At the end of the day, neither God nor the Flying Spaghetti Monster are conclusions to syllogisms. God was believed in as a revealed Being, Maker of Heaven and Earth: to be experienced in worship and praise, and in reverence and awe. But the difference is this:
The Flying Spaghetti Monster is less than the conclusion to an argument. God is more than a conclusion, but not less.
If we take even the most basic and traditional arguments for God’s existence, they bring us to conclusions about God as One beyond space and time, the Creator of the universe; unchanging and personal, the anchor and wellspring of our morality; and a necessary and powerful being in a contingent and fading world. Not only is this so obviously distinct from a Flying Spaghetti Monster, but it forces us to realize something that should be obvious. God, the real God, explains the way things really are: why the universe began, why morality is cross-culturally binding, why the human urge for sacredness is relentless.

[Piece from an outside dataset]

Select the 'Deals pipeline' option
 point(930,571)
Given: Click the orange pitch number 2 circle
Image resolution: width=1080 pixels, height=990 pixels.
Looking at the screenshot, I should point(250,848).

Why is my atheism toward thousands of historical deities not comparable to an unbeliever’s atheism in Yahweh? Well, it’s surprisingly logical. In the words of David Robertson:
“By logical definition there cannot be two (never mind two thousand) Almighty, Eternal, Omnipotent, Omnipresent, Supreme Beings who created everything! There is the Creator and from that Creator comes all created things.”
The last reason is biblical.
I am not moved or phased by the existence of a silly caricature of faith, and neither are you. But I am both moved and haunted by the existence of a transcendent God, and so are you. When my children disobey me and I call them out they each have different reactions. One screams, another comes to me in remorse - yet another avoids, distracts, and teases. She teases, because she’s deeply ashamed but doesn’t want to face that. Why the Flying Spaghetti Monster? Sure, at some point it helped to caricaturize the Intelligent Design movement. But why has it stuck? Because it’s a helpful distraction from something we all know. That God isn’t really silly. That we aren’t really funny. We’re guilty, and we feel it. We feel it, because we are.
I don’t believe that God is anything like the Flying Spaghetti Monster because Christianity is historical, because it is logical, but also because it gets personal. It gets us and bugs us and exposes us. And every time I see the Flying Spaghetti Monster, I’m reminded of that. We are children who want to escape our guilt, but “all have sinned and fall short of the glory of God” (Rom. 3:23). That isn’t easy. It isn’t comforting. But it’s true.